Data extracts Start Marker

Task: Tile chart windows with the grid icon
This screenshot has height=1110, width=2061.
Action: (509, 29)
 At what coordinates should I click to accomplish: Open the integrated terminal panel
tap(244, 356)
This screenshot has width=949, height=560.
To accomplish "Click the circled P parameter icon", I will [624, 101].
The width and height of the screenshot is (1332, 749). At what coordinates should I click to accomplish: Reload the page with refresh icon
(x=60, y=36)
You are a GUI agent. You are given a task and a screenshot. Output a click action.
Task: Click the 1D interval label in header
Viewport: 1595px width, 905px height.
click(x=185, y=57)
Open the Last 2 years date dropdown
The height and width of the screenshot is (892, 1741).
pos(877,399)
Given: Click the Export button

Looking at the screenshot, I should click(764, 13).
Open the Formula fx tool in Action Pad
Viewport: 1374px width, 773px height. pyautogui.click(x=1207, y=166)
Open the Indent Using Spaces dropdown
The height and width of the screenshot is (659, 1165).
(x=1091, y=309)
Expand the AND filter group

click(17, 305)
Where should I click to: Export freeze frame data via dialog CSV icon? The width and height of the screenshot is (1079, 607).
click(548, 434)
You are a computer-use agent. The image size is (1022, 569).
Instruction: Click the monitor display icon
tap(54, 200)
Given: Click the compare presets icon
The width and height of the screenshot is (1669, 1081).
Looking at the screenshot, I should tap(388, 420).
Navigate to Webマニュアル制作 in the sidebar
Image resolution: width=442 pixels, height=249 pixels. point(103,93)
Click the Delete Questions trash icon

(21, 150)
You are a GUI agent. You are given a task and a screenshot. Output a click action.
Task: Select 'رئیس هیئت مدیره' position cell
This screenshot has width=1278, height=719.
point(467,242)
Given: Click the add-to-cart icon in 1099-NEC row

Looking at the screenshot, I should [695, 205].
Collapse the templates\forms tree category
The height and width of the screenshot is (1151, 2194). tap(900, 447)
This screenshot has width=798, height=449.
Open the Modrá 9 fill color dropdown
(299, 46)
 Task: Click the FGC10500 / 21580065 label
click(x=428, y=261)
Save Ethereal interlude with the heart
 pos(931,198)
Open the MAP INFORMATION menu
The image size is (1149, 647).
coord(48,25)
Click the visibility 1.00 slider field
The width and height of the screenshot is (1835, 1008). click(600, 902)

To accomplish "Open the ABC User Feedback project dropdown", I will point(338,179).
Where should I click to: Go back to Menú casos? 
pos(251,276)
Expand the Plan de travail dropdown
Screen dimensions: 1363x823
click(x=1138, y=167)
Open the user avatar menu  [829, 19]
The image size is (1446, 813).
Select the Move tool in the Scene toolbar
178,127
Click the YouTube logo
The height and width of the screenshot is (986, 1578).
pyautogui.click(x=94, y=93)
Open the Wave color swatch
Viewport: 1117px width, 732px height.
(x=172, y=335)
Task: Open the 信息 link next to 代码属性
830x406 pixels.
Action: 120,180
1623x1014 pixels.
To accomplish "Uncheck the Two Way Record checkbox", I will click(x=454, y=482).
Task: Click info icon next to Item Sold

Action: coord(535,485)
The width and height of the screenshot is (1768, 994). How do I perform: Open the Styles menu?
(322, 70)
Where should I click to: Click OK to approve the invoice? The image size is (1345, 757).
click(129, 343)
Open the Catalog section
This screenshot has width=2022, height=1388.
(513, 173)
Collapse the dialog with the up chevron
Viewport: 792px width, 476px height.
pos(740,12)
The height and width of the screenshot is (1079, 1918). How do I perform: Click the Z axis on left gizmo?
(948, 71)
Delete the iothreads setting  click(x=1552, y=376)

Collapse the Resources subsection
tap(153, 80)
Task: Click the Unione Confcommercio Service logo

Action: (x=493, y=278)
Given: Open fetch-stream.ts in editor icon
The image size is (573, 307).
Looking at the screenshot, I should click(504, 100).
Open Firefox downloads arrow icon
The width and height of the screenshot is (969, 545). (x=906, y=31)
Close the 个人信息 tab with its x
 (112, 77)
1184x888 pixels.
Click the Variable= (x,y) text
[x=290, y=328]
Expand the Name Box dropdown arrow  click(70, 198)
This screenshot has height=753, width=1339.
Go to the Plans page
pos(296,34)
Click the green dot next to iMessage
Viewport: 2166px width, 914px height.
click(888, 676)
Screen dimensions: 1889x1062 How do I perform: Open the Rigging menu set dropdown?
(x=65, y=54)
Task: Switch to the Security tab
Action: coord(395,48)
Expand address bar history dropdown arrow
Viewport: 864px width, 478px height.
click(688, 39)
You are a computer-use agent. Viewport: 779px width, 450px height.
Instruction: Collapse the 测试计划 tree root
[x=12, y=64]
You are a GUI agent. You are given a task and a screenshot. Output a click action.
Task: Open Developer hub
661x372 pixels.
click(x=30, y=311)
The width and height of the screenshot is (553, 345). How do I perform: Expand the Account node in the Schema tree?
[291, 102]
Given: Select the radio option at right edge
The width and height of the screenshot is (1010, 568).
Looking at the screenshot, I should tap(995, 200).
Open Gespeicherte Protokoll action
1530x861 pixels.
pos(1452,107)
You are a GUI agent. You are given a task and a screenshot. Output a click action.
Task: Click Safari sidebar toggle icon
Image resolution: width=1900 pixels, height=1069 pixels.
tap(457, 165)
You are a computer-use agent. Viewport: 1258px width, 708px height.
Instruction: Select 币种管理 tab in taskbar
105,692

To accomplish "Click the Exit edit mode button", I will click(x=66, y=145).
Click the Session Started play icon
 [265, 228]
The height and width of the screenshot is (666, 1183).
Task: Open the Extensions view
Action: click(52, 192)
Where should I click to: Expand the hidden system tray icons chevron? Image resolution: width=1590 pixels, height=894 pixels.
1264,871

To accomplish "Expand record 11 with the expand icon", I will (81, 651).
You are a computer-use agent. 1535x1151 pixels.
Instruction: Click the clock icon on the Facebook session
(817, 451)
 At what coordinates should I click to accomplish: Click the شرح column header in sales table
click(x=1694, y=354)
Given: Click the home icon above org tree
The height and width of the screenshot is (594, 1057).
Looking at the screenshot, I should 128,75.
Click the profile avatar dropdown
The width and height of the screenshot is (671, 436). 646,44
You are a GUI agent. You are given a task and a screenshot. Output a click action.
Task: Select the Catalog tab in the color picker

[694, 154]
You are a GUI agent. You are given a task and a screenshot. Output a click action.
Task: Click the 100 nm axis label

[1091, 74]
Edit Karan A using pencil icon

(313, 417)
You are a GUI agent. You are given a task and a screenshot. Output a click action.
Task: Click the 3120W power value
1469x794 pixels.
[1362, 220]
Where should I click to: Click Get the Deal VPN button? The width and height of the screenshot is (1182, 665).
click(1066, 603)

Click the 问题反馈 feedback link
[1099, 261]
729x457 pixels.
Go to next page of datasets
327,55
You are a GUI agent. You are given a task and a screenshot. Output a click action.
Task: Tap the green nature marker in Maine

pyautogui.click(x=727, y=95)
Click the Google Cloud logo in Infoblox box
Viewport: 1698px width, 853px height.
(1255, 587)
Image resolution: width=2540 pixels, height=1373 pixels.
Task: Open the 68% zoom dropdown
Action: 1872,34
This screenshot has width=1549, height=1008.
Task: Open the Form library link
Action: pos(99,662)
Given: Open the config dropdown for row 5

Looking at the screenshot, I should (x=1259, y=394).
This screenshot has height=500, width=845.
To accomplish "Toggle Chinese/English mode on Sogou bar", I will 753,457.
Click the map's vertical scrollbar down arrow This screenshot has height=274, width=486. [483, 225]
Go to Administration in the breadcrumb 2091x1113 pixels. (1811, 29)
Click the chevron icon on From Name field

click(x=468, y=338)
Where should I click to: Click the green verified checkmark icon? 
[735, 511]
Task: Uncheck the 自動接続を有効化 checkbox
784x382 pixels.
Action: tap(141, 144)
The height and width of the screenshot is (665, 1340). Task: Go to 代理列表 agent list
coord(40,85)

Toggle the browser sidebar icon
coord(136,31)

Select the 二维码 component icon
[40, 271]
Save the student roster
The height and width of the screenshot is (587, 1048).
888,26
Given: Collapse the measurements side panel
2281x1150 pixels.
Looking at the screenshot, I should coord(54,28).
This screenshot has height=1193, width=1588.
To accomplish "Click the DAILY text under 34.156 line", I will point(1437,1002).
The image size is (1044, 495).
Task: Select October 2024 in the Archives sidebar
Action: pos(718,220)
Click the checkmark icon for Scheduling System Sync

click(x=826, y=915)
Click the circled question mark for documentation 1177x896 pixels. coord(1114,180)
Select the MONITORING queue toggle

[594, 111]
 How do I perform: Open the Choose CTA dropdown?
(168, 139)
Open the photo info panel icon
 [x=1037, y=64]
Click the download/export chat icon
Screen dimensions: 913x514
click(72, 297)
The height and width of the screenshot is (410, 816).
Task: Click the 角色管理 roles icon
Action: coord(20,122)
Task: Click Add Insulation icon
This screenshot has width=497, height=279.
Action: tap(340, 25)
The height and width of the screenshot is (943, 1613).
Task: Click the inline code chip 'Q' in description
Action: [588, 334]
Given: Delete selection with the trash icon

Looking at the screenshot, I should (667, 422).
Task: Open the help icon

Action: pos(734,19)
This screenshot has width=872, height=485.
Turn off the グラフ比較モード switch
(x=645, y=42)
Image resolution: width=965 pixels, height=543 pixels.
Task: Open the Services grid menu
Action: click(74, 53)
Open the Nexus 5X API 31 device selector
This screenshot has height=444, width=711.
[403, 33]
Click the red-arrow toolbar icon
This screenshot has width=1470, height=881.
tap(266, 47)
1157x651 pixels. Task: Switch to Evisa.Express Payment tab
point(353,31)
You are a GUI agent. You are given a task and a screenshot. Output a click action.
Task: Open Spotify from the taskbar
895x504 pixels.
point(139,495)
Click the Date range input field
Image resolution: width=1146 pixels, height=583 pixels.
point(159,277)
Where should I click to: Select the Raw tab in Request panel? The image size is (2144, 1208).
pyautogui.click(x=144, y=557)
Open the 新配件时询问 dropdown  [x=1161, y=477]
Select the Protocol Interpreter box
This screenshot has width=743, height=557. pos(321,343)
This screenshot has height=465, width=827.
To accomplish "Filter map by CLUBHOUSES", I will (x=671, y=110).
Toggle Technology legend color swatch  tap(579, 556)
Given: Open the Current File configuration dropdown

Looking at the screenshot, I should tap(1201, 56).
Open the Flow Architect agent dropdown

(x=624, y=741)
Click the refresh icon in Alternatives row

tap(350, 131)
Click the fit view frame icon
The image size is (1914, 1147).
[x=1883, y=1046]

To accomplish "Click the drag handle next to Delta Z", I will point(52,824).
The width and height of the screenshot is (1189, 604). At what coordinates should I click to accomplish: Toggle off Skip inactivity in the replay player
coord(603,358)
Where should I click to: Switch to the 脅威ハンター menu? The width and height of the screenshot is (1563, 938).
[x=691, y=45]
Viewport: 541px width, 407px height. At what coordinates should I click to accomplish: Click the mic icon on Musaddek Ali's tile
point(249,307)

Data extracts End Marker

* [What the task asks] Transcribe exactly, and only, the lines from the one with "Toggle Technology legend" through the last line of the data.

* [Solved exercise]
Toggle Technology legend color swatch  tap(579, 556)
Given: Open the Current File configuration dropdown

Looking at the screenshot, I should tap(1201, 56).
Open the Flow Architect agent dropdown

(x=624, y=741)
Click the refresh icon in Alternatives row

tap(350, 131)
Click the fit view frame icon
The image size is (1914, 1147).
[x=1883, y=1046]

To accomplish "Click the drag handle next to Delta Z", I will point(52,824).
The width and height of the screenshot is (1189, 604). At what coordinates should I click to accomplish: Toggle off Skip inactivity in the replay player
coord(603,358)
Where should I click to: Switch to the 脅威ハンター menu? The width and height of the screenshot is (1563, 938).
[x=691, y=45]
Viewport: 541px width, 407px height. At what coordinates should I click to accomplish: Click the mic icon on Musaddek Ali's tile
point(249,307)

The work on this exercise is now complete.